> [Aim of the task] Exactly as given, write out the lines from the one containing "January 2018 (60, 1597)" through the end of the listing, with both ends included and nothing else.

▽

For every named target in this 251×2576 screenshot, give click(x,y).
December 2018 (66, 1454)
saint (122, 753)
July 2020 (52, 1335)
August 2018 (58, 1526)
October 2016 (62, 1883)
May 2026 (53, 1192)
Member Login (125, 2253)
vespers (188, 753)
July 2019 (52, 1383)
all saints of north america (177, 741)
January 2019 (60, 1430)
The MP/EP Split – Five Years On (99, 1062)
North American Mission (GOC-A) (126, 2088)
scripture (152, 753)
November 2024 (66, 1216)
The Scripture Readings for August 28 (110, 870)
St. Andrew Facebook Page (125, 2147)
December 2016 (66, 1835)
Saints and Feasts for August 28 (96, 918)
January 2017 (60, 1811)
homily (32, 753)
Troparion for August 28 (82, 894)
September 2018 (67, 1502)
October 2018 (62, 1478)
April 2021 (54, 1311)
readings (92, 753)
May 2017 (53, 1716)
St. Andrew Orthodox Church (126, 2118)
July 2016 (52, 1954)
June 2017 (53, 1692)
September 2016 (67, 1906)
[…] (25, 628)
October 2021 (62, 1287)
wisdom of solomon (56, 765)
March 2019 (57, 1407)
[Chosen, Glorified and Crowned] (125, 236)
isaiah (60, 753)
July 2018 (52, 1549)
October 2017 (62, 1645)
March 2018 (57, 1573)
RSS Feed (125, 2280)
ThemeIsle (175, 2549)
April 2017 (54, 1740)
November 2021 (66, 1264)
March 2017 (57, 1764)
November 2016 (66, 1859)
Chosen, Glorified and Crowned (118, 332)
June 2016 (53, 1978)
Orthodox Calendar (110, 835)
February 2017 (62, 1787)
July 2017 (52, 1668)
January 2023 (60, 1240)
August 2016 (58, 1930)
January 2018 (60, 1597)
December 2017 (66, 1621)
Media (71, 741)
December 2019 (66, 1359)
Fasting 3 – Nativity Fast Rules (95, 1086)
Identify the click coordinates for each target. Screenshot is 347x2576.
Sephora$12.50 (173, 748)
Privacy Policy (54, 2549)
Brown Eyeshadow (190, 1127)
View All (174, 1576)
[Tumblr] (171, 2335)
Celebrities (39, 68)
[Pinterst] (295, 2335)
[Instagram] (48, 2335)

△

> [Your response]
January 2018 (60, 1597)
December 2017 (66, 1621)
Media (71, 741)
December 2019 (66, 1359)
Fasting 3 – Nativity Fast Rules (95, 1086)
Identify the click coordinates for each target. Screenshot is 347x2576.
Sephora$12.50 (173, 748)
Privacy Policy (54, 2549)
Brown Eyeshadow (190, 1127)
View All (174, 1576)
[Tumblr] (171, 2335)
Celebrities (39, 68)
[Pinterst] (295, 2335)
[Instagram] (48, 2335)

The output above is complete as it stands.